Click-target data
=======
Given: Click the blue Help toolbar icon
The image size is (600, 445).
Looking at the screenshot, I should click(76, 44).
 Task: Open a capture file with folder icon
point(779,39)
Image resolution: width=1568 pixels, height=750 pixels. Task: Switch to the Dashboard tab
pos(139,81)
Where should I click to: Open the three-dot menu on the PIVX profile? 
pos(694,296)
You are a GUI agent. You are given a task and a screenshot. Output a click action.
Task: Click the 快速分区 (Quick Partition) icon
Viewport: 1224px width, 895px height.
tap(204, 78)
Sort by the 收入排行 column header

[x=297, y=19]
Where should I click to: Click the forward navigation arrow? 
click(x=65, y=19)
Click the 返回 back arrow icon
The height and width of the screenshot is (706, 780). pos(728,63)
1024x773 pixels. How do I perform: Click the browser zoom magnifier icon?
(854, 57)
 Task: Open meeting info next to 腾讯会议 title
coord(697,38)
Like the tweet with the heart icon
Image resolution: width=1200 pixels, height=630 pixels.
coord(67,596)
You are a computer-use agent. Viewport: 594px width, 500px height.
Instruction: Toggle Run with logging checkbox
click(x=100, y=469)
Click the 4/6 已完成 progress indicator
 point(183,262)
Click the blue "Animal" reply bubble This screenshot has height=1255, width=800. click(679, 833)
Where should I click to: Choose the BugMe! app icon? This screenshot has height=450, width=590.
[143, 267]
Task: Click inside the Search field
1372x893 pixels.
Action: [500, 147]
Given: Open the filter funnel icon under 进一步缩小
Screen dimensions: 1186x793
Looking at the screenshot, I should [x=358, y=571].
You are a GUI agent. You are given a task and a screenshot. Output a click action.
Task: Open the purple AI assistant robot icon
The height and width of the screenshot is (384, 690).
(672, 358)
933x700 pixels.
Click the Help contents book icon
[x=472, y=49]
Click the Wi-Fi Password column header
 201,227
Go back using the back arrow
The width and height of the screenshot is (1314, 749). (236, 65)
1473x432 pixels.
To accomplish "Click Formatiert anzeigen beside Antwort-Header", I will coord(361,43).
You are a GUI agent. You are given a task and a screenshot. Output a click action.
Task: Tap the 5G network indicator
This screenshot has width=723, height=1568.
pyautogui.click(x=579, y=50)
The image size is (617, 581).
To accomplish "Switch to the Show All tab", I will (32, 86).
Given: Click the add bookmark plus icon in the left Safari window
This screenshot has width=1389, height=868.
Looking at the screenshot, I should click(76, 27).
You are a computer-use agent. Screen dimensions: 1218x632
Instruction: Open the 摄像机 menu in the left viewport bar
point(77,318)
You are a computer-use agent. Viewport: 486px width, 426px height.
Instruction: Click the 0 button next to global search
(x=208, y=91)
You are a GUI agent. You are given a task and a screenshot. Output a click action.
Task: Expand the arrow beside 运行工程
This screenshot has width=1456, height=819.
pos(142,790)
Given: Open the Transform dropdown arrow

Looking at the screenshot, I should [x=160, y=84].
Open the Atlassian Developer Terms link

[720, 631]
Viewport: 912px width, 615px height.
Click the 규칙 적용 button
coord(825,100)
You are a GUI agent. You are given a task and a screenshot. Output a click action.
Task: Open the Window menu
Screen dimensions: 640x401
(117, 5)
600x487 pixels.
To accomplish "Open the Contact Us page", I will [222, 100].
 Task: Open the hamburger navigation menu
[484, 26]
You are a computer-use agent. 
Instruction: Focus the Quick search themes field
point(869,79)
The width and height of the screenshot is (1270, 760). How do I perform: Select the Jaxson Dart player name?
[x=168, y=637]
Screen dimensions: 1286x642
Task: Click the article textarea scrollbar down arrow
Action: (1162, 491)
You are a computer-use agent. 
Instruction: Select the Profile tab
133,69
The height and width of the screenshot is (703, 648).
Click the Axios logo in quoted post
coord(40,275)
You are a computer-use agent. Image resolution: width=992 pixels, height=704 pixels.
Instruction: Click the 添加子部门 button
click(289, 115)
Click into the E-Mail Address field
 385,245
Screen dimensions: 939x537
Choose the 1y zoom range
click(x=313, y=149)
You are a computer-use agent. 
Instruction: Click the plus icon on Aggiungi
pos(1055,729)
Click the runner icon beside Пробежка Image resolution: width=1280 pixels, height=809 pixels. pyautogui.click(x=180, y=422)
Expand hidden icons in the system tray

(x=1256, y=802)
=======
Retype every one of the items above without changing anything.

Given: Click the blue Help toolbar icon
The image size is (600, 445).
Looking at the screenshot, I should click(76, 44).
 Task: Open a capture file with folder icon
point(779,39)
Image resolution: width=1568 pixels, height=750 pixels. Task: Switch to the Dashboard tab
pos(139,81)
Where should I click to: Open the three-dot menu on the PIVX profile? 
pos(694,296)
You are a GUI agent. You are given a task and a screenshot. Output a click action.
Task: Click the 快速分区 (Quick Partition) icon
Viewport: 1224px width, 895px height.
tap(204, 78)
Sort by the 收入排行 column header

[x=297, y=19]
Where should I click to: Click the forward navigation arrow? 
click(x=65, y=19)
Click the 返回 back arrow icon
The height and width of the screenshot is (706, 780). pos(728,63)
1024x773 pixels. How do I perform: Click the browser zoom magnifier icon?
(854, 57)
 Task: Open meeting info next to 腾讯会议 title
coord(697,38)
Like the tweet with the heart icon
Image resolution: width=1200 pixels, height=630 pixels.
coord(67,596)
You are a computer-use agent. Viewport: 594px width, 500px height.
Instruction: Toggle Run with logging checkbox
click(x=100, y=469)
Click the 4/6 已完成 progress indicator
 point(183,262)
Click the blue "Animal" reply bubble This screenshot has height=1255, width=800. click(679, 833)
Where should I click to: Choose the BugMe! app icon? This screenshot has height=450, width=590.
[143, 267]
Task: Click inside the Search field
1372x893 pixels.
Action: [500, 147]
Given: Open the filter funnel icon under 进一步缩小
Screen dimensions: 1186x793
Looking at the screenshot, I should [x=358, y=571].
You are a GUI agent. You are given a task and a screenshot. Output a click action.
Task: Open the purple AI assistant robot icon
The height and width of the screenshot is (384, 690).
(672, 358)
933x700 pixels.
Click the Help contents book icon
[x=472, y=49]
Click the Wi-Fi Password column header
 201,227
Go back using the back arrow
The width and height of the screenshot is (1314, 749). (236, 65)
1473x432 pixels.
To accomplish "Click Formatiert anzeigen beside Antwort-Header", I will coord(361,43).
You are a GUI agent. You are given a task and a screenshot. Output a click action.
Task: Tap the 5G network indicator
This screenshot has width=723, height=1568.
pyautogui.click(x=579, y=50)
The image size is (617, 581).
To accomplish "Switch to the Show All tab", I will (32, 86).
Given: Click the add bookmark plus icon in the left Safari window
This screenshot has width=1389, height=868.
Looking at the screenshot, I should click(76, 27).
You are a computer-use agent. Screen dimensions: 1218x632
Instruction: Open the 摄像机 menu in the left viewport bar
point(77,318)
You are a computer-use agent. Viewport: 486px width, 426px height.
Instruction: Click the 0 button next to global search
(x=208, y=91)
You are a GUI agent. You are given a task and a screenshot. Output a click action.
Task: Expand the arrow beside 运行工程
This screenshot has width=1456, height=819.
pos(142,790)
Given: Open the Transform dropdown arrow

Looking at the screenshot, I should [x=160, y=84].
Open the Atlassian Developer Terms link

[720, 631]
Viewport: 912px width, 615px height.
Click the 규칙 적용 button
coord(825,100)
You are a GUI agent. You are given a task and a screenshot. Output a click action.
Task: Open the Window menu
Screen dimensions: 640x401
(117, 5)
600x487 pixels.
To accomplish "Open the Contact Us page", I will [222, 100].
 Task: Open the hamburger navigation menu
[484, 26]
You are a computer-use agent. 
Instruction: Focus the Quick search themes field
point(869,79)
The width and height of the screenshot is (1270, 760). How do I perform: Select the Jaxson Dart player name?
[x=168, y=637]
Screen dimensions: 1286x642
Task: Click the article textarea scrollbar down arrow
Action: (1162, 491)
You are a computer-use agent. 
Instruction: Select the Profile tab
133,69
The height and width of the screenshot is (703, 648).
Click the Axios logo in quoted post
coord(40,275)
You are a computer-use agent. Image resolution: width=992 pixels, height=704 pixels.
Instruction: Click the 添加子部门 button
click(289, 115)
Click into the E-Mail Address field
 385,245
Screen dimensions: 939x537
Choose the 1y zoom range
click(x=313, y=149)
You are a computer-use agent. 
Instruction: Click the plus icon on Aggiungi
pos(1055,729)
Click the runner icon beside Пробежка Image resolution: width=1280 pixels, height=809 pixels. pyautogui.click(x=180, y=422)
Expand hidden icons in the system tray

(x=1256, y=802)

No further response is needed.